L’idea del film è nata dopo aver ascoltato Giulia, 22 anni, affetta dalla sindrome di Williams, una rara malattia genetica caratterizzata da disturbi dello sviluppo. Una storia di bullismo e difficoltà. “Mi raccontò che la sua sindrome gli era pesata tanto nella vita – ricorda Sabrina -. Questa frase per me è stata illuminante e mi ha aperto una consapevolezza: ho compreso che questo mondo doveva essere raccontato ad altri”. Non a caso è la storia che più è rimasta nel cuore di madre e figlio. Così il filo conduttore di tutte le storie narrate è diventata la spinta verso il futuro, ossia

“la voglia di trasformare qualcosa che ti poteva lasciare in un angolo, in qualcosa che ti porta molto più avanti di una persona che non ha problematiche”

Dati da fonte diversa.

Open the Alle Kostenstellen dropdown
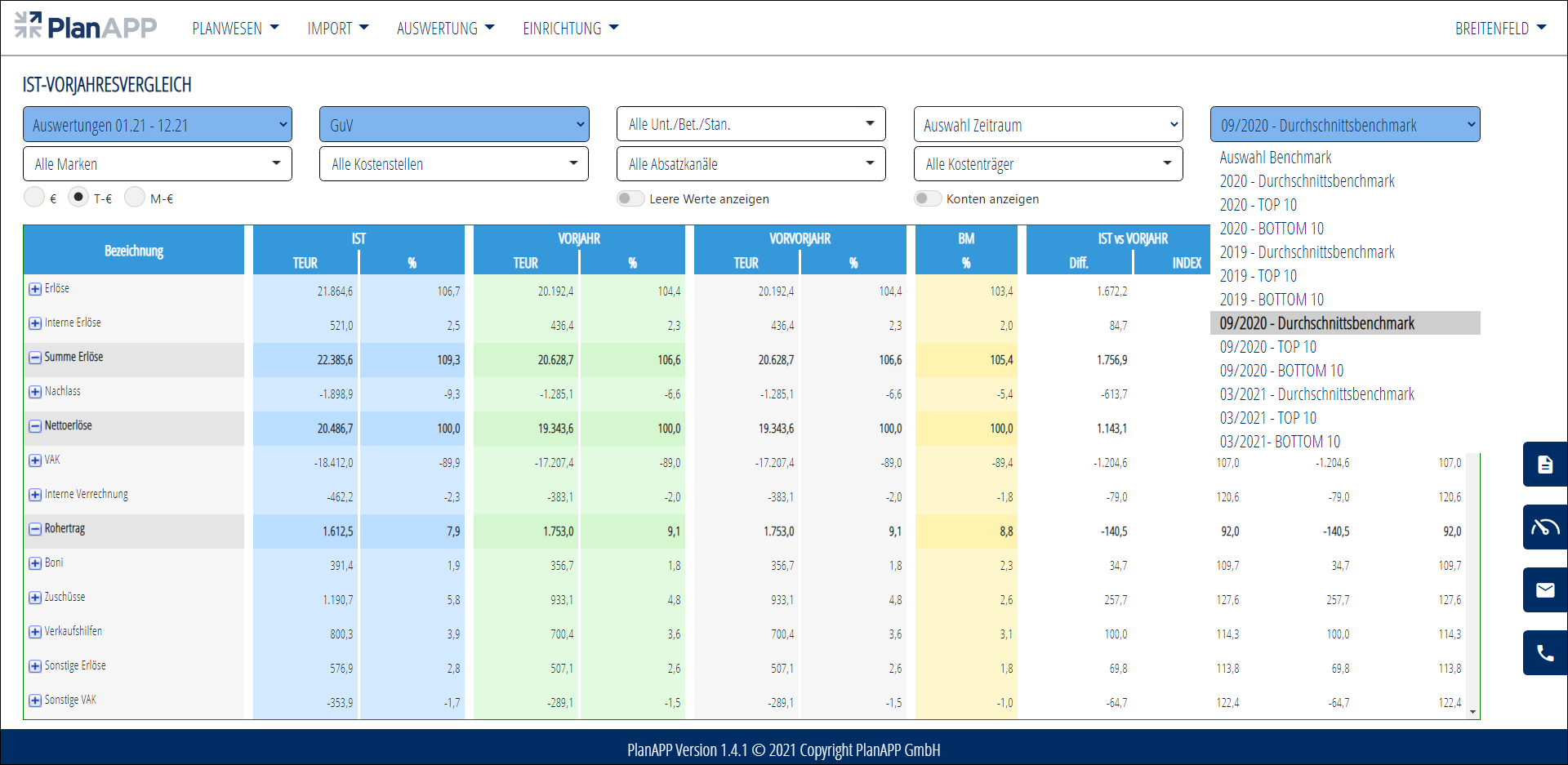Screen dimensions: 1568x765 tap(454, 164)
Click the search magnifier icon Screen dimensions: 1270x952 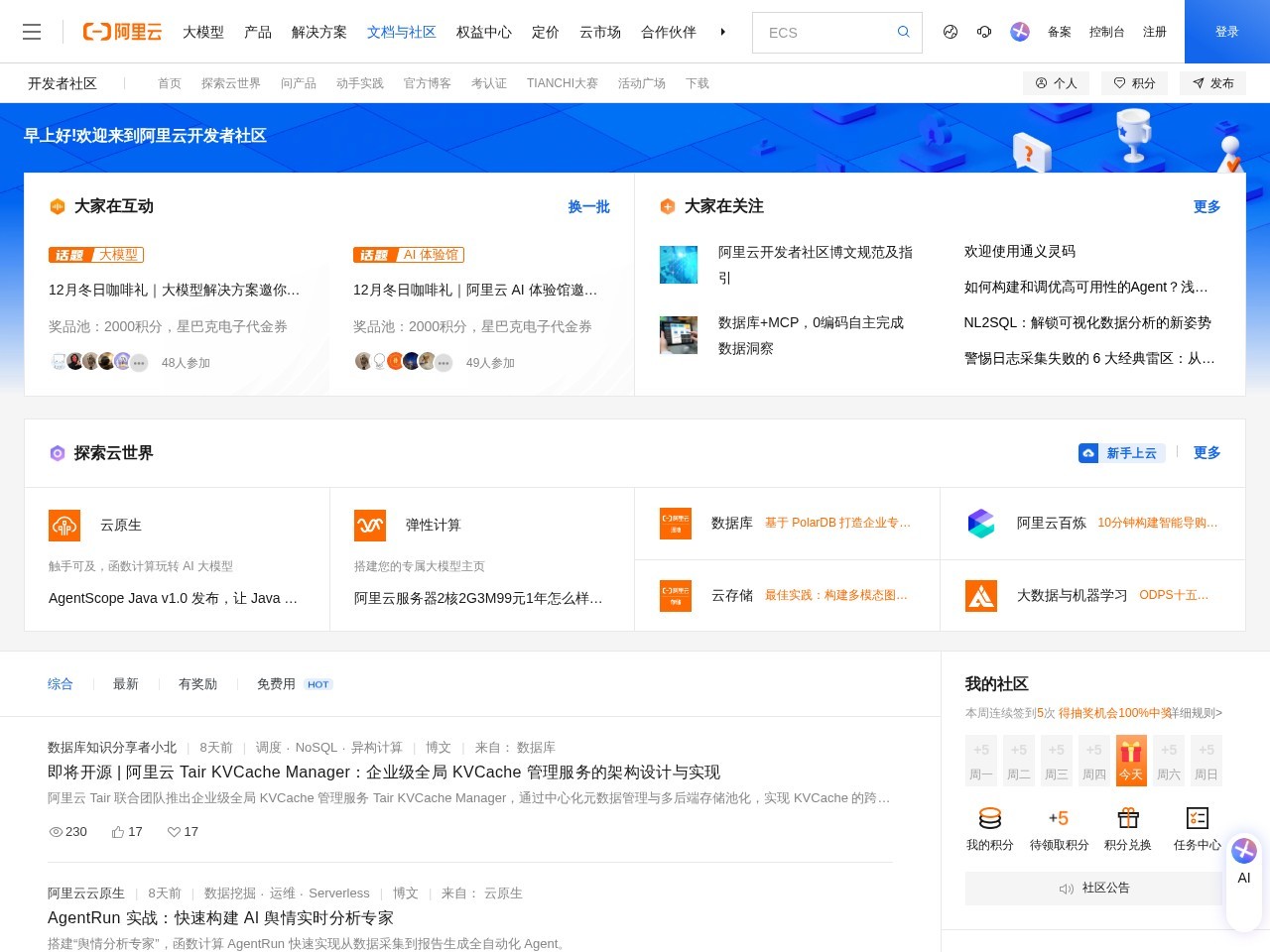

e che procura, incredibilmente, “una certa dose di felicità”. “È paradossale ma se ci pensi è difficile che una persona disabile vada in analisi. Non ne ha bisogno”, osserva. Certo, ammette, è necessaria “la presenza di un familiare molto forte, molto delicato”: “La famiglia va assolutamente sostenuta – sottolinea – perché è il motore di tutto. Se crolla la mamma o chi si è fatto carico di quella situazione crolla tutto”.

Sui pregiudizi e le discriminazioni. La regista e attrice è anche una attenta osservatrice della realtà. Spesso dalle sue pagine social, molto seguite, commenta fatti di cronaca. E anche se percepisce, negli ultimi tempi, un aumento di pregiudizi e discorsi discriminatori, rimane fiduciosa e convinta “che sia una minoranza, purtroppo con un grosso spazio mediatico”. “Penso che la parte più sostanziosa della società civile sia aperta – dice – ma bisogna ricordaglielo. Perché ci sono cose disarmanti che non sono né di destra né di sinistra, appartengono semplicemente al genere umano”. E’ inoltre convinta che quando accadono gravi fatti di istigazione all’odio o alla discriminazione “si crea l’occasione per far uscire una massa di persone per bene che si indignano e contrastano questi episodi”.

“Forse questo periodo storico sta facendo emergere una società dormiente che finora non si era mai esposta. Ora lo sta facendo come una sorta di controcanto”.